Doyle ‘ambitious’ for agri-food sector to be ‘highest quality in the world’

It has been said that Ireland has the potential to become “the highest-quality food producing country in the world”.

European election candidate for Ireland South, Andrew Doyle, believes this is possible based on “our commitment to sustainability and long tradition of family farming”.

However, Doyle, the current Minister of State for Food, Forestry and Horticulture, has stressed that for this to happen, the Common Agricultural Policy (CAP) “has to be strengthened”.

The Fine Gael candidate explained that Ireland’s focus will need to be on “building relationships with other member states”.

The new CAP will be vital in securing investment in rural Ireland, for the expansion of the agri-food sector and the livelihoods of our farmers.

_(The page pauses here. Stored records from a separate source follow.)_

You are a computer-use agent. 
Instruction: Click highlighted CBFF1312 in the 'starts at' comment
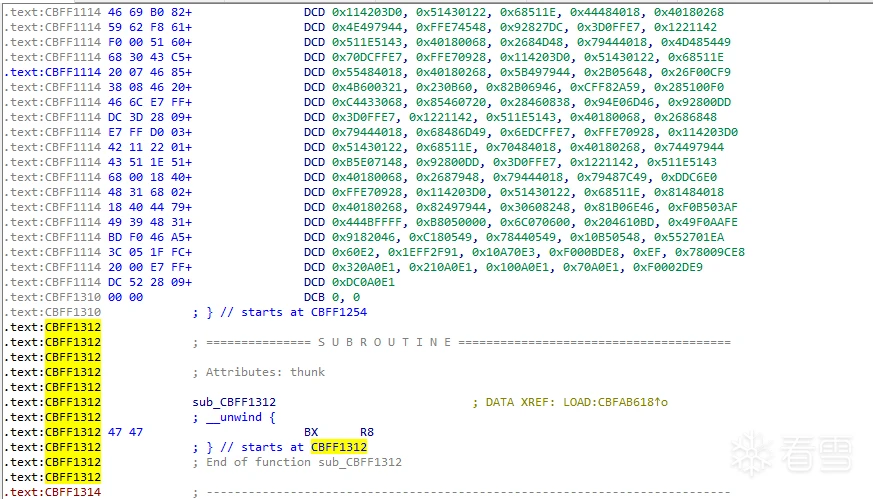[338, 447]
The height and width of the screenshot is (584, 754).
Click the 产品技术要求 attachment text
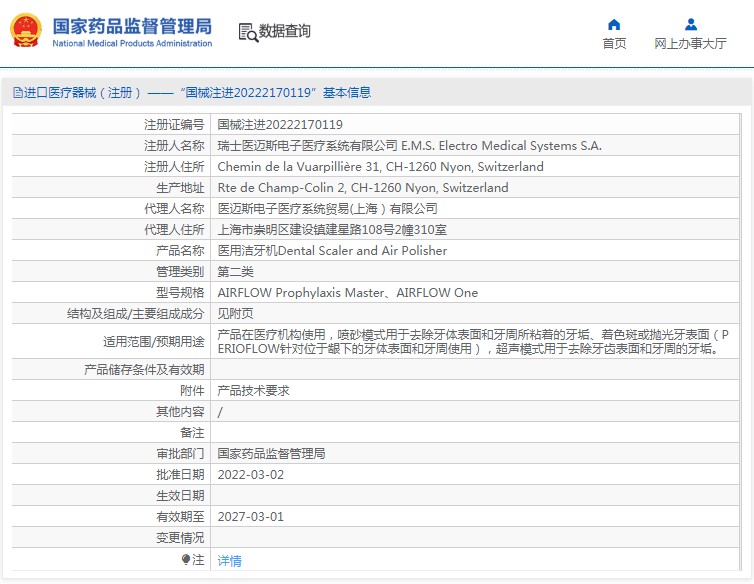[x=253, y=391]
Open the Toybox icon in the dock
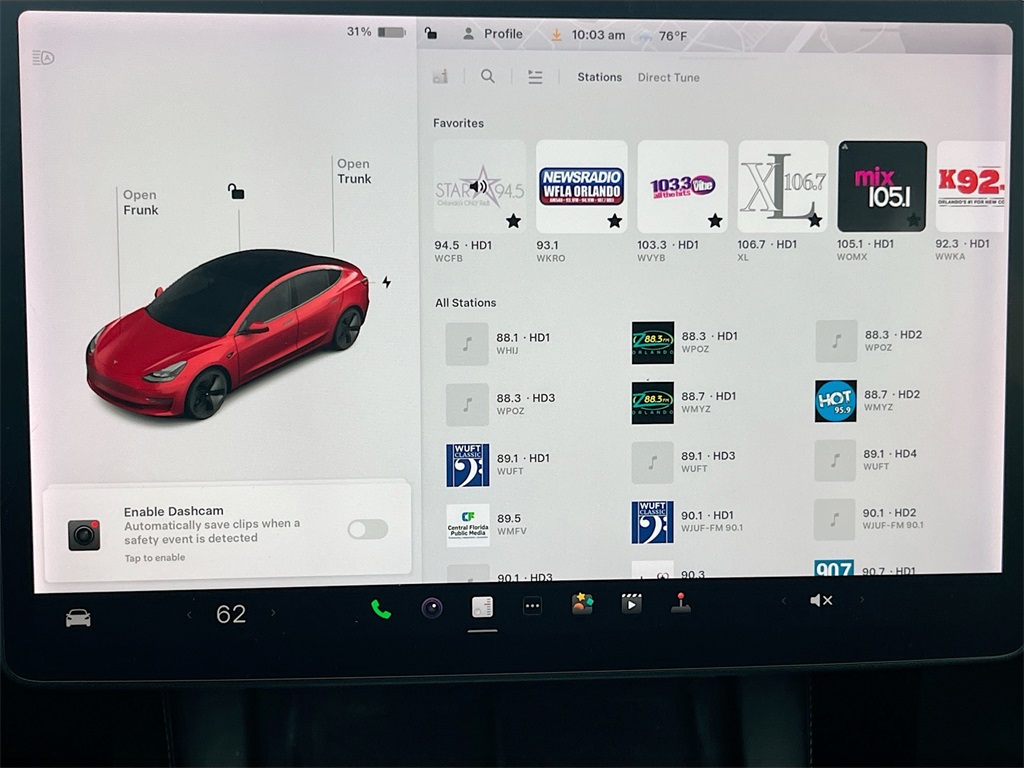The image size is (1024, 768). pyautogui.click(x=582, y=604)
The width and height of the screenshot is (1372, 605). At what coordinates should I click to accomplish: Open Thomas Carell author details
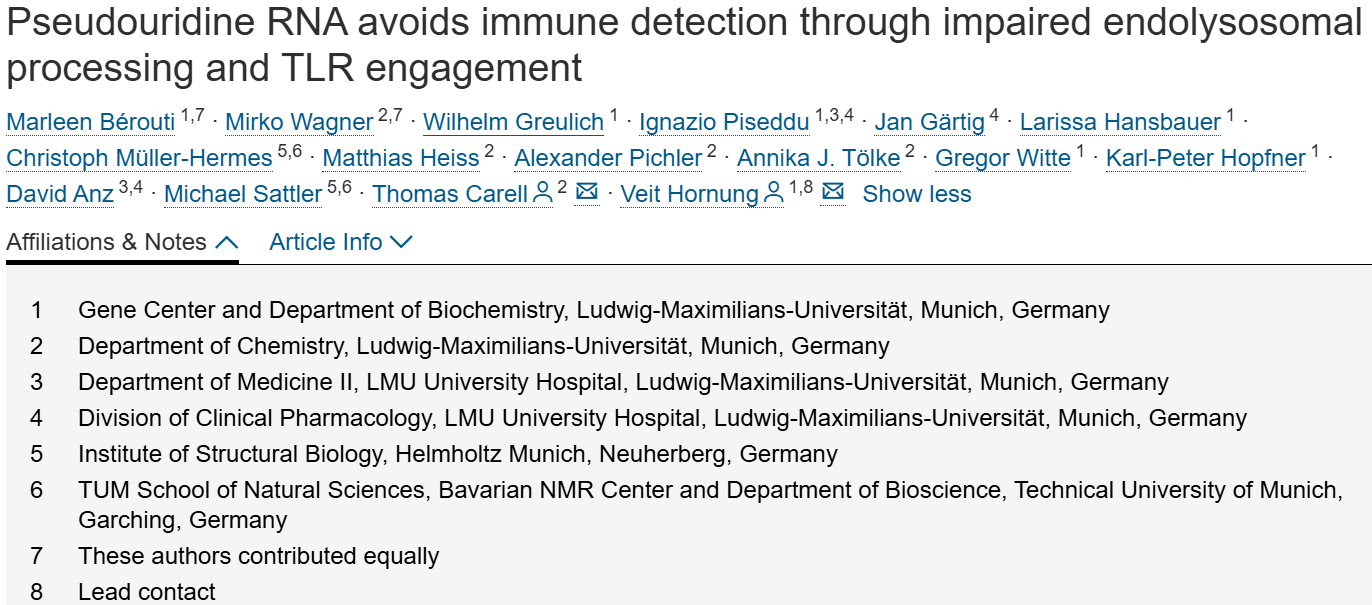[x=449, y=194]
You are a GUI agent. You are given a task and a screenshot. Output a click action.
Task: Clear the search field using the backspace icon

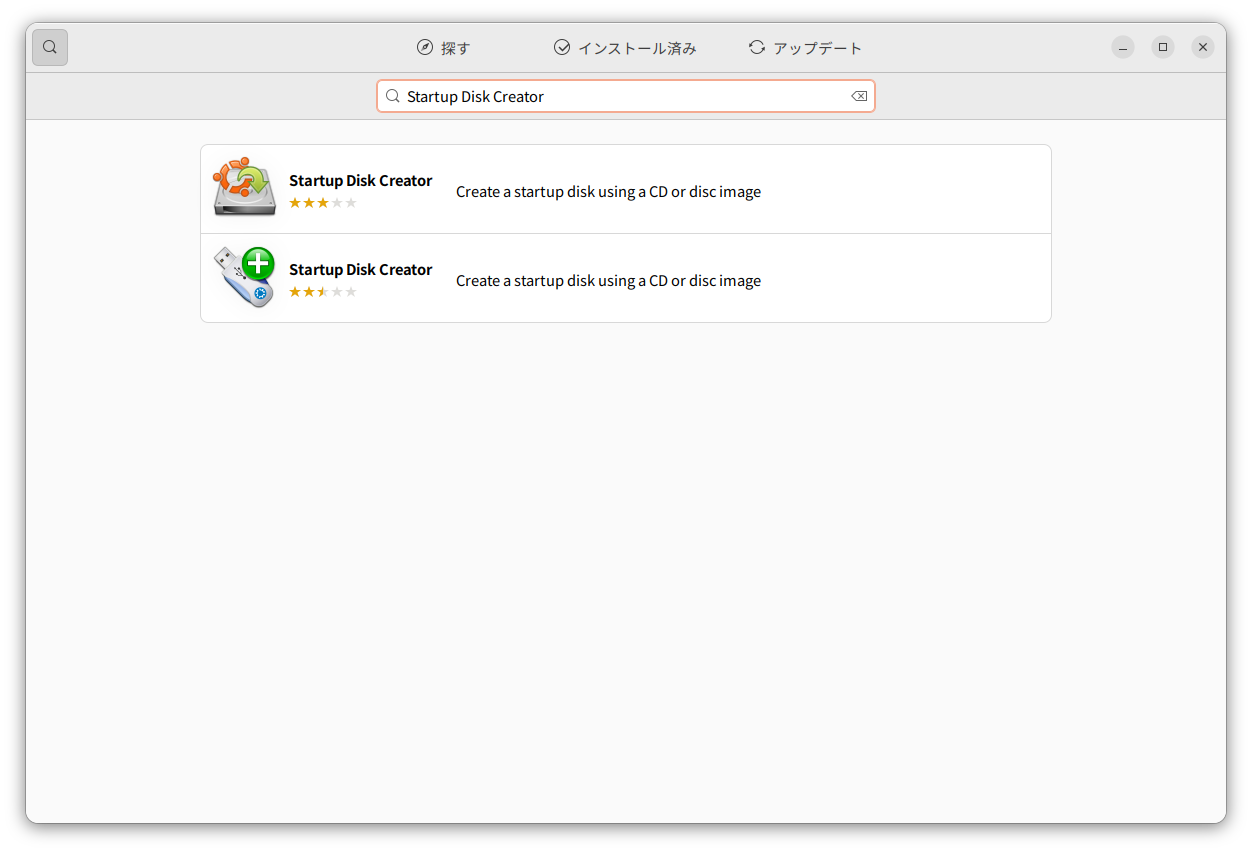(x=858, y=95)
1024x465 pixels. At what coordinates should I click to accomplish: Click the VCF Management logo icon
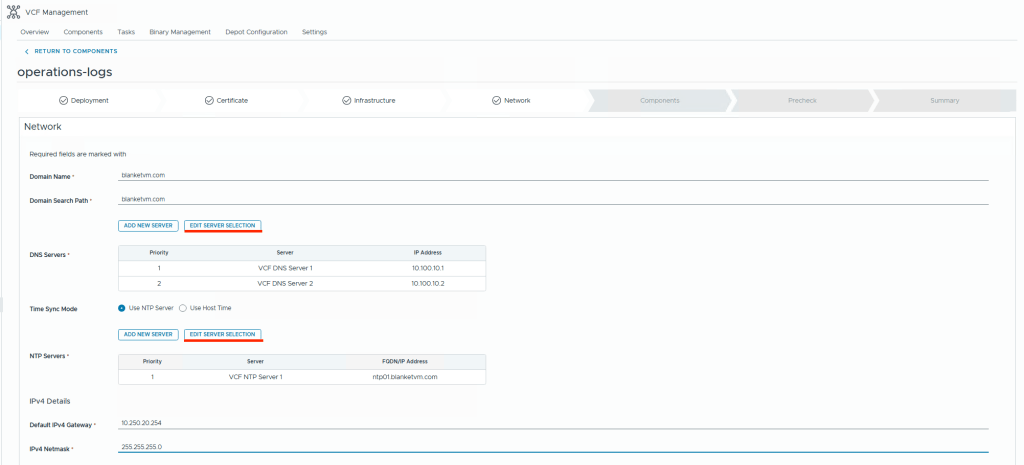[13, 12]
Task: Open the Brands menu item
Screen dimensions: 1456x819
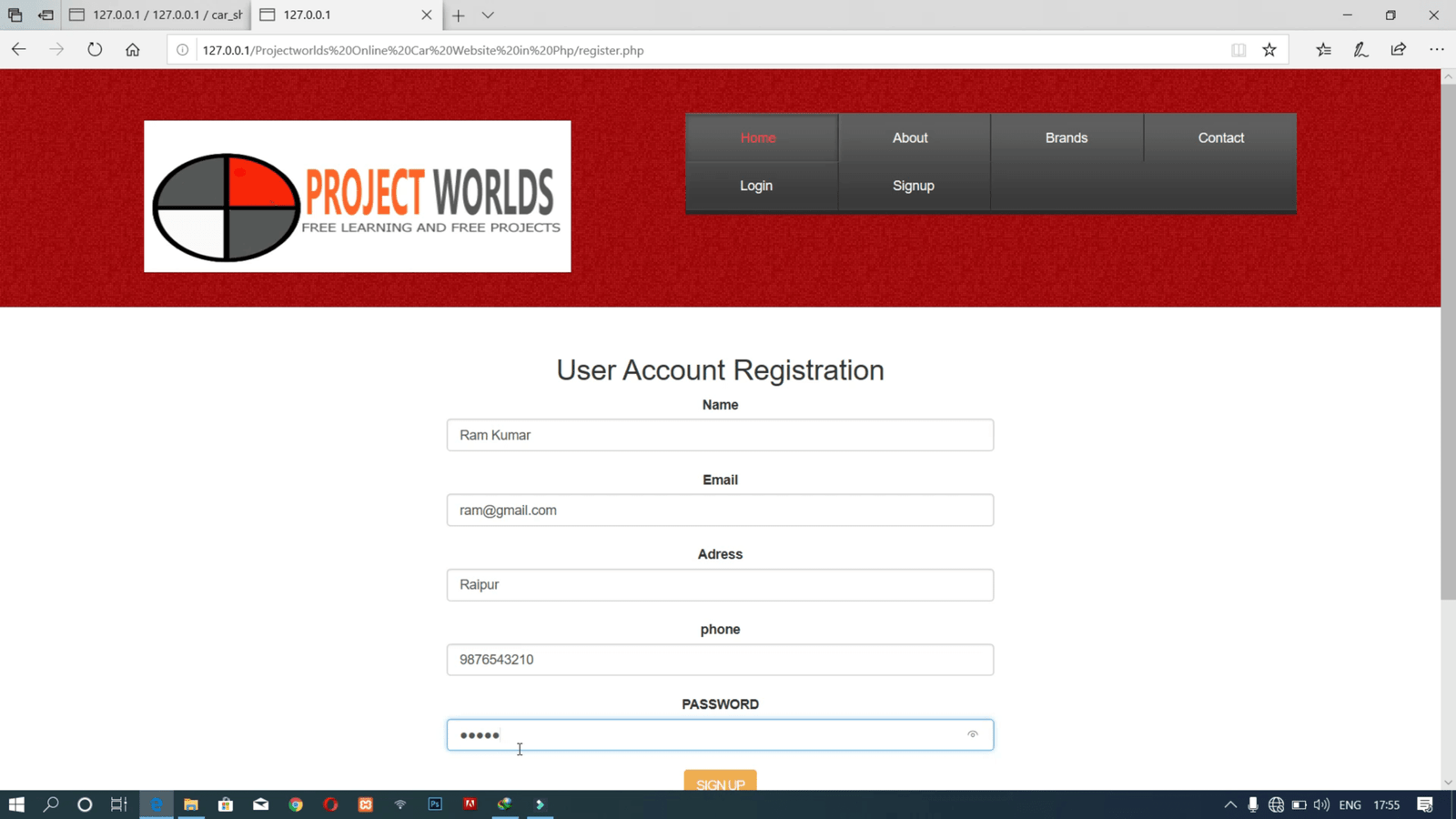Action: coord(1066,138)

“As the UK prepares to leave the EU, we need to be thinking strategically about aligning ourselves with other states which can be mutually beneficial to our farming industries.”

Doyle explained that he is in favour of supporting increasing Ireland’s contribution to the EU budget, but only if it is spent on his “key priorities”, which include:
  • Placing young farmers at the heart of our negotiating approach to the new CAP – investing in their further education, training and innovation;
  • Defending Ireland’s high standards for agriculture and food quality against low quality imports;
  • Promoting a new CAP programme that encourages women into the agricultural sector;
  • Defending vulnerable sectors in light of any emerging trade proposals on Mercosur, while working to develop new trade deals that are essential for Irish farmers and the wider food industry;
  • Working with EU partners and the Irish Government to help reach the Food Wise 2025 targets of an 85% increase in the value of agri-food exports, creating 23,000 additional agri-food jobs.

Continuing, he explained “As a farmer myself, I understand the challenges being experienced by the farming community, and there are real worries out there about potential budget cuts, our climate action ambitions and the uncertainty of Brexit.”

“However, I view the next-term CAP negotiations as a chance for us to future-proof our evolving industry against other shocks.

If elected to the European Parliament, I will be focusing the need for future agreements to provide for the rebalance of power in the food industry.

Concluding, he said: “I will be supporting generational renewal, knowledge transfer, technology adoption and new incentives for young farmers.